A more recent discovery, that has been established from large integral field unit (IFU) surveys of low-redshift galaxies, is that the global SFMS is due to the ensemble effect of a ‘resolved’ SFMS on kpc scales (rSFMS, e.g. Sánchez et al. 2013; Cano-Díaz et al. 2016; Hsieh et al. 2017). In turn, Lin et al. (2019) have shown that the rSFMS is likely not fundamental, but rather due to the combination of two other more base relationships, one which regulates the amount of molecular gas in the interstellar medium (i.e. the molecular gas main sequence: Σ⋆–|$\Sigma _{\rm H_2}$|) and the other that describes the conversion of the molecular gas into stars (i.e. the Kennicutt–Schmidt relation: |$\Sigma _{\rm H_2}$|–ΣSFR).

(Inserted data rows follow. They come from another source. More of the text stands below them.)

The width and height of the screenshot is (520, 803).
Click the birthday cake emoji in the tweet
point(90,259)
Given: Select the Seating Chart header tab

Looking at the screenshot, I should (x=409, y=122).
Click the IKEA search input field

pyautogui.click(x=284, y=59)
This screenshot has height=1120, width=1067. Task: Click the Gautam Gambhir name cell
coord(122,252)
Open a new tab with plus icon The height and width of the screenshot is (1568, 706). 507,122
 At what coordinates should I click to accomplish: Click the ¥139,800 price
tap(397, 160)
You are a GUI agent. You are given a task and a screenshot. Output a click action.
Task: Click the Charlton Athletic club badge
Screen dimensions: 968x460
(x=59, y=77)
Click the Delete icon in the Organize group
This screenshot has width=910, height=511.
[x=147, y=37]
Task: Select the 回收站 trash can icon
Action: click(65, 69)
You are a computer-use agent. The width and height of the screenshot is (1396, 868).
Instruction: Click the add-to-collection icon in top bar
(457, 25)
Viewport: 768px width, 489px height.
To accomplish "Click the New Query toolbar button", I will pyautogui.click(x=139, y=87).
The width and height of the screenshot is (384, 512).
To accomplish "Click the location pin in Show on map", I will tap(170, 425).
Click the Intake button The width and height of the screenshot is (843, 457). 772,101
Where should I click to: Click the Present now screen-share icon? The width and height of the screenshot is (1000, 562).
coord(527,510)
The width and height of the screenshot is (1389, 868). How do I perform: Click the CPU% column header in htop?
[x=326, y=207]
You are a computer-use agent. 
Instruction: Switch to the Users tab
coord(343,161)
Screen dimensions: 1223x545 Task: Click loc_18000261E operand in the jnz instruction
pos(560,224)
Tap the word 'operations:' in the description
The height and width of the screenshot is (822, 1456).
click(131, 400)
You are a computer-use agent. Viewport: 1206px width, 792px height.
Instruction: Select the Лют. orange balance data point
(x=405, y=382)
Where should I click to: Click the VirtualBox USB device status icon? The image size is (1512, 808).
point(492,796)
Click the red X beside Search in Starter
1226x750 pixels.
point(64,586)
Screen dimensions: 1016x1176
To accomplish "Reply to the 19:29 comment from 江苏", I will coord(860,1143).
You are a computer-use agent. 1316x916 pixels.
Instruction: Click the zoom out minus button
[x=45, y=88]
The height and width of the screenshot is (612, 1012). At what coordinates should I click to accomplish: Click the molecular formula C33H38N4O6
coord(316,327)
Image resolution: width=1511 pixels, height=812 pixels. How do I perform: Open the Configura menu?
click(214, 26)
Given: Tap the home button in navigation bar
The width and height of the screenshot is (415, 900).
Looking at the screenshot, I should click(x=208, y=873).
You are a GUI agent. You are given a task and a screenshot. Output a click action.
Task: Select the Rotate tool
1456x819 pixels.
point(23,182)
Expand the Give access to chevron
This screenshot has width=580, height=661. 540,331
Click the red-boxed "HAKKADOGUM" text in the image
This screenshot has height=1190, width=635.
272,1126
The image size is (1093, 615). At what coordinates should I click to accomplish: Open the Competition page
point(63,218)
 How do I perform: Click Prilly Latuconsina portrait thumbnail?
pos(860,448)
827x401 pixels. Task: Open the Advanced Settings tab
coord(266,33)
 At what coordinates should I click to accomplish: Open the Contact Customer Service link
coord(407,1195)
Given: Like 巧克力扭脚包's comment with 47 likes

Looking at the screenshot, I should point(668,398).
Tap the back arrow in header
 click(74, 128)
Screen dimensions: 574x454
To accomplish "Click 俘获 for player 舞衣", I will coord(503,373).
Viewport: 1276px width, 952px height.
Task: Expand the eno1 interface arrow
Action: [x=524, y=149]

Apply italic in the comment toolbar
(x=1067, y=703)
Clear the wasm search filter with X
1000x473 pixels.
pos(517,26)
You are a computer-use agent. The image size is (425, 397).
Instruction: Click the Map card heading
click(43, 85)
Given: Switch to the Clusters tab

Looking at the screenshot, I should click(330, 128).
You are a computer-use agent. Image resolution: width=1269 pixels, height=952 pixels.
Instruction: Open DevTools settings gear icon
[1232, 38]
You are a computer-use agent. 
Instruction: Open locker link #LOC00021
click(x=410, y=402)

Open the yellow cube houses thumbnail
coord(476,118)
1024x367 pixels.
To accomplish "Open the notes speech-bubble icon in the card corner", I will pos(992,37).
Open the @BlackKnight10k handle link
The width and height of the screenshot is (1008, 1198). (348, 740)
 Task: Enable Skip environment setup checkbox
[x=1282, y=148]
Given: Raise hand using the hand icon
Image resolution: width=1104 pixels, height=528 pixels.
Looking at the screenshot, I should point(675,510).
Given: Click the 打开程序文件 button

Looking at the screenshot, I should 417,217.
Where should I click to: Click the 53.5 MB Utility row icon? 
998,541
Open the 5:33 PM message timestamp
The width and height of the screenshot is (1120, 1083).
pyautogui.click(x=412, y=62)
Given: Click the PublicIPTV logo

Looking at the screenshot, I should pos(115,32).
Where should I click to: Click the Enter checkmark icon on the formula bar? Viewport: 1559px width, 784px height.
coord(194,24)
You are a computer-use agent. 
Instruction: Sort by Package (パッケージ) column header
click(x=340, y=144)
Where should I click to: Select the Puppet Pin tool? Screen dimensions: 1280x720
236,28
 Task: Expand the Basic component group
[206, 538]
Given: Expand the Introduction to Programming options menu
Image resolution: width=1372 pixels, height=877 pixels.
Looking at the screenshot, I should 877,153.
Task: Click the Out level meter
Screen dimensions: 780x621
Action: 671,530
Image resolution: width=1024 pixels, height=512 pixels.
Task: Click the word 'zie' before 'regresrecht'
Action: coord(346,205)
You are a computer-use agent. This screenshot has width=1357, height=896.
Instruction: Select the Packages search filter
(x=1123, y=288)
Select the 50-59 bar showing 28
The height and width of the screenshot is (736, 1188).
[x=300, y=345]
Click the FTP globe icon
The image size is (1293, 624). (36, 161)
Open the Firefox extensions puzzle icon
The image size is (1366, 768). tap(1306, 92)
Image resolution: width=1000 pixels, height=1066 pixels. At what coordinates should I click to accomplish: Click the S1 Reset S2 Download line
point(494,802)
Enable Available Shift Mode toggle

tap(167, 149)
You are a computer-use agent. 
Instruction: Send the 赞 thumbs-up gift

Despite the strong correlation between Σ⋆ and ΣSFR, significant galaxy-to-galaxy variations (Gonzalez-Delgado et al. 2016; Hall et al. 2018; Vulcani et al. 2019) contribute to scatter in the rSFMS. The resolved scaling relations established by IFU surveys, complemented by spatially matched CO observations, provide excellent baselines from which to investigate the physics behind this scatter and hence understand star formation regulation on kpc scales (e.g. Bolatto et al. 2017; Utomo et al. 2017). By defining enhancements in ΣSFR relative to |$\Sigma _{\rm H_2}$| (i.e. a boost in SFE) and a |$\Sigma _{\rm H_2}$| enhancement relative to Σ⋆ (i.e. a boost in |$f_{\rm H_2}$|), we can quantify whether deviations from the rSFMS are more closely related to changes in SFE or gas fraction.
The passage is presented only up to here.